Sonata a tre
Bernard Heidsieck (Parigi, 1922-2014), Jacques Spacagna (Parigi, 1936-1990), Jean Dupuy (Moulins, 1925): tre testimoni delle ultime utopie avanguardistiche, come sono state la Poesia Sonora, il Lettrismo, Fluxus.
Comunicato stampa
Bernard Heidsieck (Parigi, 1922-2014), Jacques Spacagna (Parigi, 1936-1990), Jean Dupuy (Moulins, 1925): tre testimoni delle ultime utopie avanguardistiche, come sono state la Poesia Sonora, il Lettrismo, Fluxus. Tre autori che hanno indagato il valore della parola nelle sue potenzialità implicite, quando questa ha perso il suo significato ed è rimasta come puro suono, scintilla musicale. Il loro intervento è contro il modernistico prevalere del testo scritto e stampato, per rivendicare orgogliosamente l'oralità e la ricerca fonetico-sonora quale recupero e rilancio del potere arcaico del verbo, a partire dalla grande tradizione omerica o aedica.
L'opera di Heidsieck richiama la sperimentazione del Futurismo (“Le parole in libertà” di Marinetti, “I rumori plastici” di Balla). Ma si spinge ancora più avanti: in poesia rompe alla lettera la lingua; nel collage mescola frammenti verbali e visivi. L'obiettivo è quello di creare un progetto poetico, aperto alle più diverse intenzioni linguistiche e performative. Nei nove lavori su carta presenti in mostra si intrecciano testi e bande magnetiche, tracciati grafici e microcircuiti: è la visualizzazione di una sonorità virtuale, di una strumentazione elettronica che dilata “Il potere della parola”. Spacagna cerca la dimensione prima e primaria di ogni espressione umana. Come faceva Isidore Isou, scompone la parola e separa le lettere tra di loro. Ma soprattutto riempie le sue opere di una fittissima trama di segni policromi. Sia nelle grandi tele che in quelle più piccole (basate su una stampa serigrafica) ricorre ad una grafia sub-letterale, che si rifà a lingue sconosciute, inventate, ancestrali. Dupuy, da buon esponente di Fluxus, fa regredire ogni oggetto e ogni azione all'infanzia del sapere. “L'importante è che le cose siano quelle che sono”: frasi semplici, riflessioni giocose, divertissement. Qui, lo sono le tavolette di legno con ciottoli e particelle sillabiche. Soprattutto lo sono il monitor di un vecchio televisore con sopra scritto “Video ergo sum” e The Heir, un manichino con occhio bendato posto davanti ad una tela con “frasi alla deriva”.

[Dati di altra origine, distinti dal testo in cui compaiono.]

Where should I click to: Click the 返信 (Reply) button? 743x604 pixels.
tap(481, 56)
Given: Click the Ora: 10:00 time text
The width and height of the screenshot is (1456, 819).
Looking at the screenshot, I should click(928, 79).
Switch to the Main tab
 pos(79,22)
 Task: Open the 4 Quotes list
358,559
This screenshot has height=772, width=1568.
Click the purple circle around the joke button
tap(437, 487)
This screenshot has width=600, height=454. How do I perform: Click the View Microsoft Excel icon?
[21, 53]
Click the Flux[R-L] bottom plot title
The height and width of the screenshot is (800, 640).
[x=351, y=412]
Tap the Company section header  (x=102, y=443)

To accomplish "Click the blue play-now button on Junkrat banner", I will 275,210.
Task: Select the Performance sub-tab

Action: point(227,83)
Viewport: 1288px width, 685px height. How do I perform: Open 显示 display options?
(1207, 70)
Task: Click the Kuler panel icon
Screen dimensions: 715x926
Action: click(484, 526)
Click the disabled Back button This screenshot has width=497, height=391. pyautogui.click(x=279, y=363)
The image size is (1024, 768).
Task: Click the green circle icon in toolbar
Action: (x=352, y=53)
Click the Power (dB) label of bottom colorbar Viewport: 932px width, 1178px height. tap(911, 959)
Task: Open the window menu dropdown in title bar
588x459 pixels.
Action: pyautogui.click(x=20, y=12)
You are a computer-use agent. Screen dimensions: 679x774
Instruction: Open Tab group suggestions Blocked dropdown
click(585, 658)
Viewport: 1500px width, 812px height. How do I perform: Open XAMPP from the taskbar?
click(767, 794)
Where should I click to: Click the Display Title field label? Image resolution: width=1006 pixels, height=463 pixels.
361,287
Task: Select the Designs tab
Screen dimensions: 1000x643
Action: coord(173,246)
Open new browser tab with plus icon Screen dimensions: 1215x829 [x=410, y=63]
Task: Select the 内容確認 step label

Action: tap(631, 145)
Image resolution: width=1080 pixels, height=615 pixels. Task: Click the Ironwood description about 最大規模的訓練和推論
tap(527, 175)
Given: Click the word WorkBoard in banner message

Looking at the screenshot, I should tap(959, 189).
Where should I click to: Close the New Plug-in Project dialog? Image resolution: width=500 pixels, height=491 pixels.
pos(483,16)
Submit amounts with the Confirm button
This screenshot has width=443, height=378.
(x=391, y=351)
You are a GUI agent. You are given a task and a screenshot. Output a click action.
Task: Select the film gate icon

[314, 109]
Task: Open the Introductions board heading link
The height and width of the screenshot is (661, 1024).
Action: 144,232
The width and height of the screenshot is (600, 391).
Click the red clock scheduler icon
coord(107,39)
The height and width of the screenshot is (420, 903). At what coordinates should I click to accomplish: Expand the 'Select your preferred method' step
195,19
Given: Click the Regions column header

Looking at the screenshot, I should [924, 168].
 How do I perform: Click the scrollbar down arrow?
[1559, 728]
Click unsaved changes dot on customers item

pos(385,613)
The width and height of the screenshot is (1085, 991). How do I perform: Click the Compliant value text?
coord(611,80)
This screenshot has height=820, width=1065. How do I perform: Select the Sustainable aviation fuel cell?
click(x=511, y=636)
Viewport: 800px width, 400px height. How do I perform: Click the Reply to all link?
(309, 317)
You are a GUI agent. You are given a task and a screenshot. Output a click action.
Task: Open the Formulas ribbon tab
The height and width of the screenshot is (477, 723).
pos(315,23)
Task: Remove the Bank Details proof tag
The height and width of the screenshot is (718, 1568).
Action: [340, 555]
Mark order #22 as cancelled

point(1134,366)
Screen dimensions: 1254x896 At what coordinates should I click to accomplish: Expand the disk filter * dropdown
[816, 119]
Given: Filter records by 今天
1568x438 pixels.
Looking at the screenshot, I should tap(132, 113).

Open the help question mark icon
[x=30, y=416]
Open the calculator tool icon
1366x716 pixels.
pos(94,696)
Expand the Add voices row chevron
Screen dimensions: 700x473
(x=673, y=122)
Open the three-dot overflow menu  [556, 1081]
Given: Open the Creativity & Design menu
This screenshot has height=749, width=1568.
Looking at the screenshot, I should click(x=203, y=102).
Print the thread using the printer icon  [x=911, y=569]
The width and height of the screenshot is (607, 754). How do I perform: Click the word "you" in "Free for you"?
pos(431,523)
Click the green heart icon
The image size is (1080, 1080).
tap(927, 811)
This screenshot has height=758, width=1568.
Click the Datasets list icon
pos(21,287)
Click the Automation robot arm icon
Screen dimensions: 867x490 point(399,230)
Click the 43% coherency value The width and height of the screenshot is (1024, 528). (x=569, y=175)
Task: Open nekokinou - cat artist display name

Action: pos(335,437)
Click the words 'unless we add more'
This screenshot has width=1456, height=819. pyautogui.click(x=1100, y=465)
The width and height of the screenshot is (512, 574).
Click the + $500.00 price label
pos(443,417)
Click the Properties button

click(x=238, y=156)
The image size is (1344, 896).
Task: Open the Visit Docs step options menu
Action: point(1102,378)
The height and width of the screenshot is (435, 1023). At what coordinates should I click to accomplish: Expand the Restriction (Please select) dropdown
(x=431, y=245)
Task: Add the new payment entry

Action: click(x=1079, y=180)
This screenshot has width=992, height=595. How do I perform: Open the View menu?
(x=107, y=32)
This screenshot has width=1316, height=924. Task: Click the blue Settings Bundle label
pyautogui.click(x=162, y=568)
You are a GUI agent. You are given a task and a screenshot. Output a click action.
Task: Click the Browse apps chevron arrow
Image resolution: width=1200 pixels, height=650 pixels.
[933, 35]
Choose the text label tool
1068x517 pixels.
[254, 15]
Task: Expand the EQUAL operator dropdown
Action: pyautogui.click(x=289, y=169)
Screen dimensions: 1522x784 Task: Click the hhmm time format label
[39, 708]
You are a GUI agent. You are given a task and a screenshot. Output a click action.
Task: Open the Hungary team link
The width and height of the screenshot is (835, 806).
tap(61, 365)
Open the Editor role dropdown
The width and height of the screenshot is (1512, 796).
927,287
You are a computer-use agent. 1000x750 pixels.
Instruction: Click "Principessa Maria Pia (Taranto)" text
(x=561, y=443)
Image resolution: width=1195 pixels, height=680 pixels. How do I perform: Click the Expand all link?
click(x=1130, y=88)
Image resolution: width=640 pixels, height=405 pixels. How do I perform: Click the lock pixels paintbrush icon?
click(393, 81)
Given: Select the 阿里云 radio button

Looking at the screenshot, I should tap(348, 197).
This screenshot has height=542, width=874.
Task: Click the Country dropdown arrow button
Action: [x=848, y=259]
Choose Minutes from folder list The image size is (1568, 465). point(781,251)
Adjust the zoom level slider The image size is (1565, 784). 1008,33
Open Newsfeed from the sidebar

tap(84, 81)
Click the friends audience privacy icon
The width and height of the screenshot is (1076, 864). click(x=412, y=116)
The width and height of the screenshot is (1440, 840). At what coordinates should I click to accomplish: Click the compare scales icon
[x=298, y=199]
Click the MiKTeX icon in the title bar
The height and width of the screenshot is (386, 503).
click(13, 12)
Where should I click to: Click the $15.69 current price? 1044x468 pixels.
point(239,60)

Tutti e tre gli artisti più che scrivere, compongono, come se le loro parole fossero pronte a generare letture, respiri, esperienze sonore. E non è un caso che la sera dell'inaugurazione il performer Mauro Dal Fior reciti uno dei poemi più noti di Heidsieck, Vaduz: un testo esilarante, dove la capitale di uno stato microscopico finisce per diventare il centro stesso del mondo.